Когда дом содрогнулся, Кирилл Игоревич, он же Саня или черт меченый, подошел к любимому креслу, опустился в него и стал ждать человека, который зайдет в кабинет через минуту-другую. Он даже дверь оставил открытой.

Его верная спутница-трость лежала на коленях. Леший откинул набалдашник и нажал на кнопку, спрятанную под ним…

Теперь он полностью готов к встрече!

Кирилл Игоревич услышал шаги и повернулся на звук. К двери подходил человек в рыбацком плаще из брезента. Огромном, длинном, с капюшоном и обилием карманов. На его худом теле он висел, как на вешалке.

— Собрал все же армию? — обратился к нему Леший.

— Начал, но ты помешал… Опять!

Леший снял с головы капюшон и предстал перед братом в своем натуральном виде — без маски. В ней, а также в одежде Львовского и с его документами Голдберг утренним рейсом улетел в Дубай.

— Когда я видел тебя до этого, ты выглядел лучше, — заметил Леший. — Один в один я. Если б ты не поджарился, мы бы одинаково состарились.

— Если б ты меня не поджарил, — внес уточнение Кощей. — Но ты прав, я похож на тебя. Тоже стал пижоном, обучился манерам. А говорю как? Без фени, мата — литературно! Меня частенько называют джентльменом…

Он закрыл за собой дверь, оставив охранников в коридоре. Сам прошел к стулу, взял его, подтащил поближе к качалке Лешего и сел напротив него, но на расстоянии двух метров.

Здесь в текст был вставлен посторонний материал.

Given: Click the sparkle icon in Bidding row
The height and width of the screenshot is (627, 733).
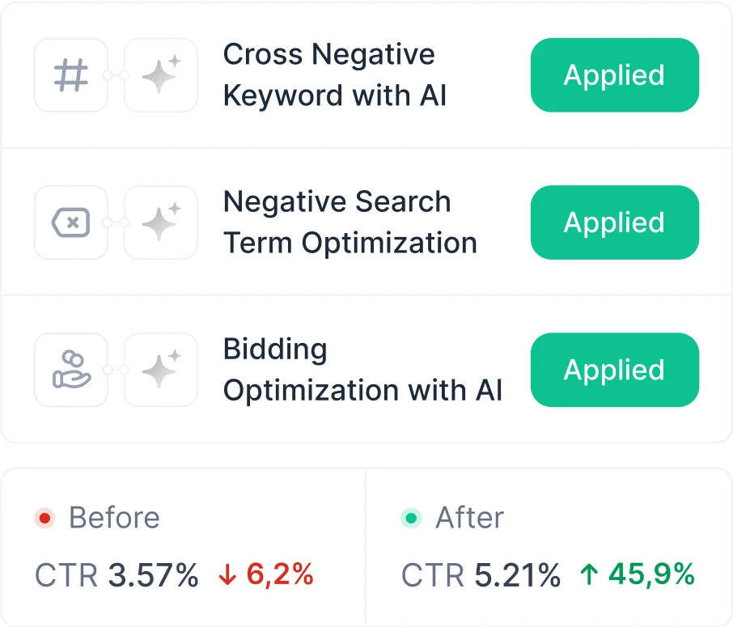Looking at the screenshot, I should click(161, 370).
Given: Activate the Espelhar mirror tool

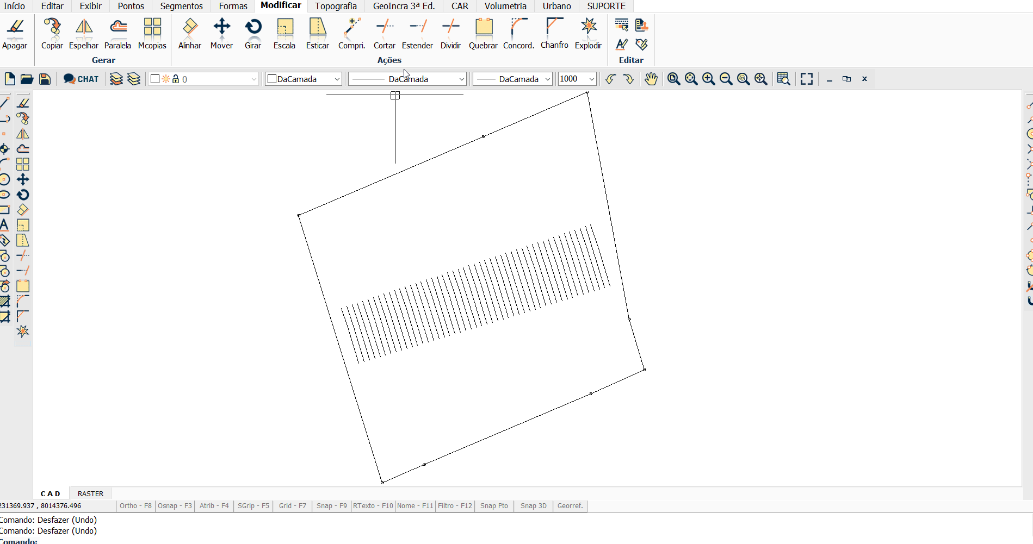Looking at the screenshot, I should click(84, 34).
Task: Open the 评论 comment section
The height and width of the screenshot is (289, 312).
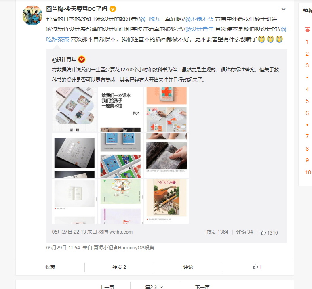Action: (188, 267)
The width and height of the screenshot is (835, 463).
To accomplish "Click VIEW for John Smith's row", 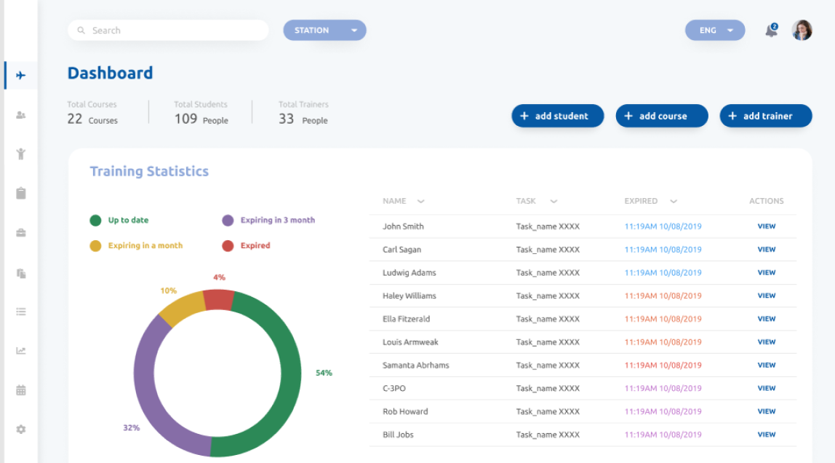I will pos(766,226).
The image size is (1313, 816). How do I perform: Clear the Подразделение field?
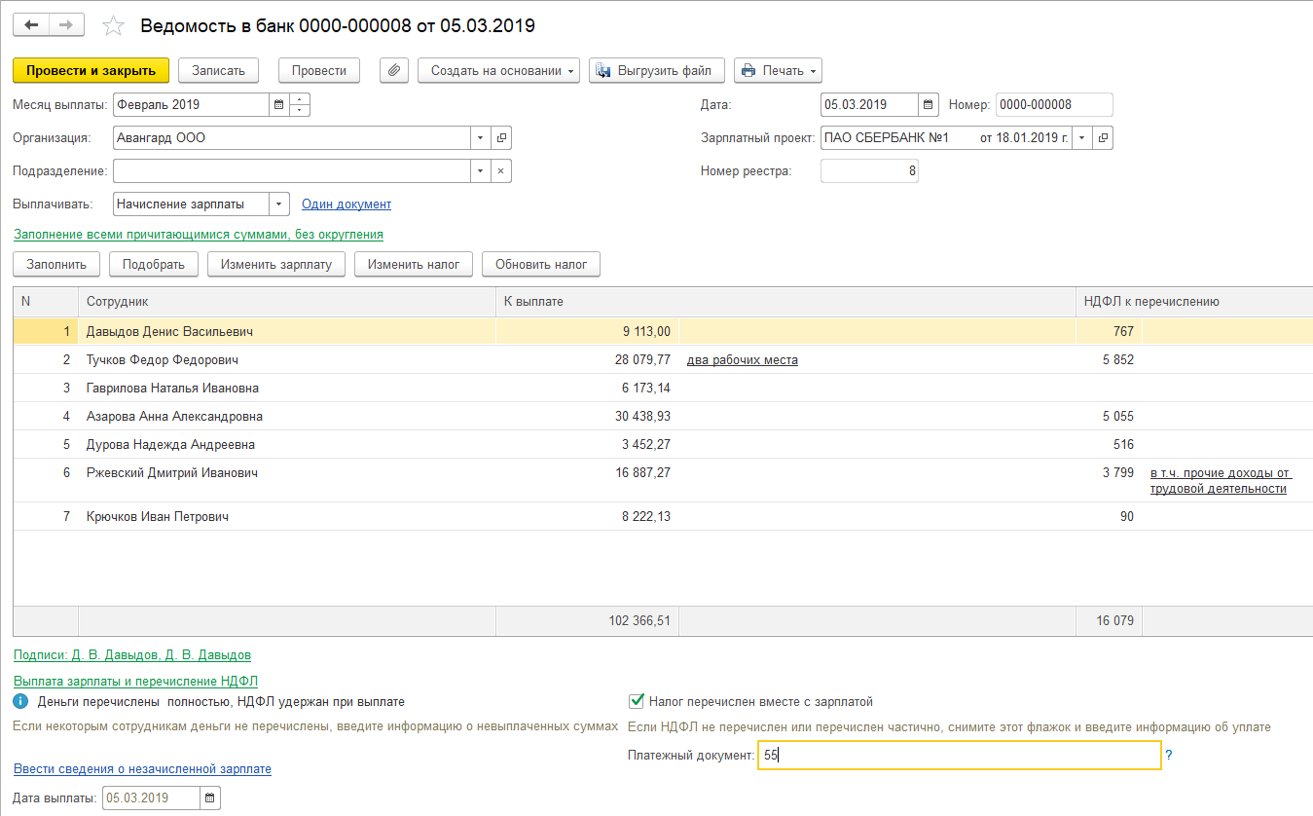(500, 171)
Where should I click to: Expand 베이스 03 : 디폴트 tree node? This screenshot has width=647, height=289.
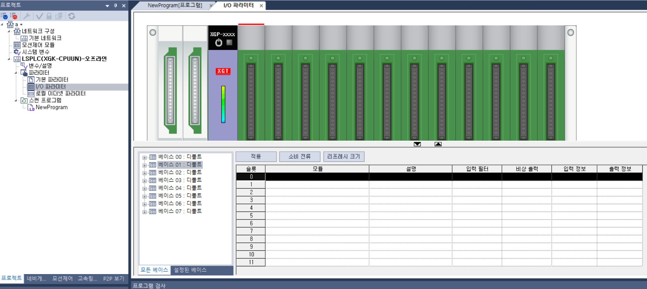144,181
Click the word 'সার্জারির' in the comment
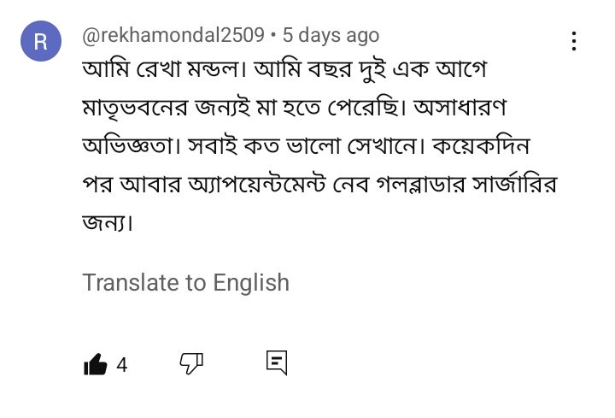This screenshot has width=615, height=418. [514, 184]
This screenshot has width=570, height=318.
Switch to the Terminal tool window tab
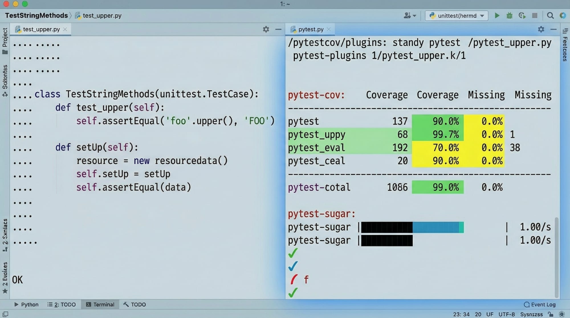[x=100, y=304]
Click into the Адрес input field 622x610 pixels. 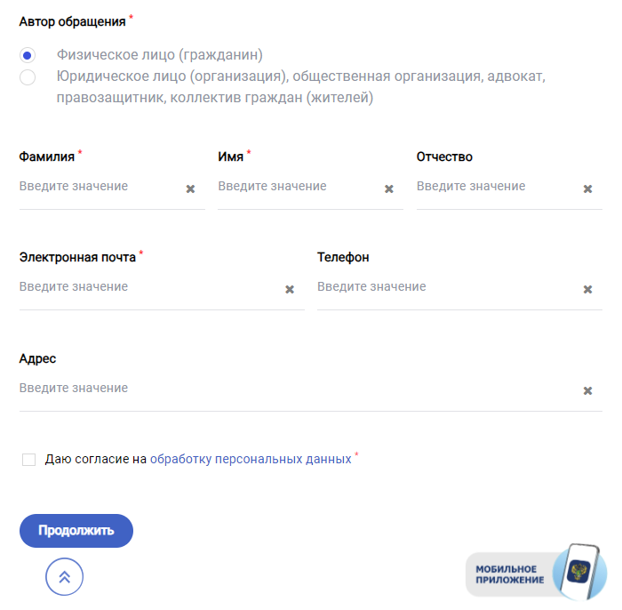coord(293,389)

— Слабая у тебя охрана, — сказал он. — Не ожидал… Думал, в чем подвох? — Они подкатили к воротам на двух джипах и туристическом автобусе, битком набитом бомжами. Вертолет Кощей тоже подтянул, но оставил в заброшенной деревне Кропоткино.

— Охрана не спасает от реальной угрозы, уж кому знать, как не мне. Мои мальчики порядок охраняют, как постовые. Что твои сделали с ними?

— Кое-кого продырявили, других чуть потравили газом, но все живы. Бойцы не те пошли. Слабаки, трусы. Только в бомжацкой армии еще остались настоящие зверюги.

Кощей стянул плащ, чтобы охладиться. Под ним тельняшка и мешковатые штаны. Они тоже велики и держатся на армейском ремне.

— От тебя всегда воняет как от паленой курицы? — поморщился Леший.

— Не знаю. Я не чувствую запахов. Но слышал от одного парня, что от меня веет горелым. Кстати, это он принес в ломбард мое кольцо. — Он указал на печатку с рубином, что посверкивала на пальце Лешего. — А потом искал встречи с тобой, желая продать информацию обо мне.

— Я без его помощи справился. Оказалось, ты совсем рядом, я просто не мог и подумать, что ты жив.

— Макар, так паренька звали, звонил по номеру, оставленному тобой в ломбарде, он оказался отключенным. Тогда этот дурачок в Москву поперся, начал самого человека разыскивать. Не знал, бедолага, что он покойничек. За что ты, Саня, моего помощника Дружка-Дружинина грохнул? И почему он был с тобой в Краснодаре?

— Мы с тобой на расстоянии одного рукопожатия находились, Ваня! Дружинин был твоим главным доставателем, а я покупателем.

— Хорошее слово подобрал — «доставатель», красноречивое. Дружок мог все, что угодно, намутить. В пределах разумного, конечно. А то был у нас клиент, пожелавший иметь военный истребитель. Можно не взлетающий, но чтоб кнопочки горели и ездить мог. Хотел на нем по своему участку кататься. Прикольно это. Дружок прикинул, сказал, достать можно, но лучше не браться за такое, рискованно.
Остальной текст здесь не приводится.